As questões relacionadas ao cumprimento do Termo de Ajustamento de Conduta (TAC) firmado em outubro de 2020 e à execução das obras de infraestrutura previstas no acordo passaram a ser acompanhadas em outro procedimento administrativo.

Com a mudança, o Inquérito Civil nº 06.2019.00000603-5 continuará voltado especificamente à apuração de possíveis irregularidades ambientais, urbanísticas, registrais e patrimoniais relacionadas ao Loteamento Jardim Primavera.

Áreas verdes e institucionais estão entre os pontos analisados

Entre os principais pontos que permanecem sob investigação estão a possível ocupação, utilização, cessão ou alienação irregular de áreas institucionais e a eventual descaracterização de áreas verdes.

O MPAC também apura possíveis intervenções em Áreas de Preservação Permanente, supressão de vegetação e outras formas de degradação ambiental.

Na área urbanística e registral, a Promotoria pretende verificar a regularidade do parcelamento do solo, a validade dos atos administrativos e registrais relacionados ao empreendimento e a existência e suficiência das garantias exigidas para a implantação da infraestrutura.

O procedimento também poderá apontar eventual responsabilidade civil, administrativa ou criminal de agentes públicos ou particulares, caso sejam identificadas irregularidades.
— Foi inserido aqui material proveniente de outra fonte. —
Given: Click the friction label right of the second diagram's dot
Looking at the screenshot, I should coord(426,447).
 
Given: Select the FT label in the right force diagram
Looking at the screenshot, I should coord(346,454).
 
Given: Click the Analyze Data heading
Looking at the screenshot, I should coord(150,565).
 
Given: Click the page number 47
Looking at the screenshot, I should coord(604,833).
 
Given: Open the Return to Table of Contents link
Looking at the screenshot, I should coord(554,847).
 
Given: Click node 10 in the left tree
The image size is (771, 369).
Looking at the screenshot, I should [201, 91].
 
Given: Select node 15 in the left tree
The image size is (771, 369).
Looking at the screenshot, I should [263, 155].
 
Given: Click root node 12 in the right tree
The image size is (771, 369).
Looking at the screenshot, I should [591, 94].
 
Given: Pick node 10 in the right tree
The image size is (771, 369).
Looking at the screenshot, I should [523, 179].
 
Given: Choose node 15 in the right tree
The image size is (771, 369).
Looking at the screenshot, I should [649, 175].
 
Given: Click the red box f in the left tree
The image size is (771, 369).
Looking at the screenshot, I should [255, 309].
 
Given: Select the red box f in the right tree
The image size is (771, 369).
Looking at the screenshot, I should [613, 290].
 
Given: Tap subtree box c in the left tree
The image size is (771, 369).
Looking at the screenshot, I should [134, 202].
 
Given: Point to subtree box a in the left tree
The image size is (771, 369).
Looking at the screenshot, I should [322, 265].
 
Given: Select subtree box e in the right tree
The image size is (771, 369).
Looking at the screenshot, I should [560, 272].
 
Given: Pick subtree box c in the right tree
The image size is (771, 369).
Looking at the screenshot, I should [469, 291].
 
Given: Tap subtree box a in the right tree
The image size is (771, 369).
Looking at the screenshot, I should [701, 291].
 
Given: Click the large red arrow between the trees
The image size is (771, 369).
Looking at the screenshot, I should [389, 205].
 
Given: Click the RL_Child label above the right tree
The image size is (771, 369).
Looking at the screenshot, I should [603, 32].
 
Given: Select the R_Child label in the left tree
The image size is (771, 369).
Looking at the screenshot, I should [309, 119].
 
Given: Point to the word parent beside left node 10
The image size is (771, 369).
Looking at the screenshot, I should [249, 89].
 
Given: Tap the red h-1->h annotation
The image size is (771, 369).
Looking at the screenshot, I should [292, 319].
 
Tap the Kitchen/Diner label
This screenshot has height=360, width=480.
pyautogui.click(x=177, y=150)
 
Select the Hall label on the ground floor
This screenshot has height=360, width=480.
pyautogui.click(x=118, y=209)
Possíveis crimes ambientais serão apurados

A Promotoria determinou ainda o encaminhamento de peças consideradas pertinentes à autoridade policial para apuração de fatos que, em tese, possam configurar infrações penais ambientais.

As diligências e a coleta de documentos deverão continuar. Após o cumprimento das medidas determinadas, o procedimento retornará à Promotoria de Justiça para nova análise e definição das providências cabíveis.

O MPAC ressalta que a investigação trata de possíveis irregularidades ainda em apuração e que a instauração ou continuidade do Inquérito Civil não representa, por si só, uma conclusão definitiva sobre eventual responsabilidade dos envolvidos.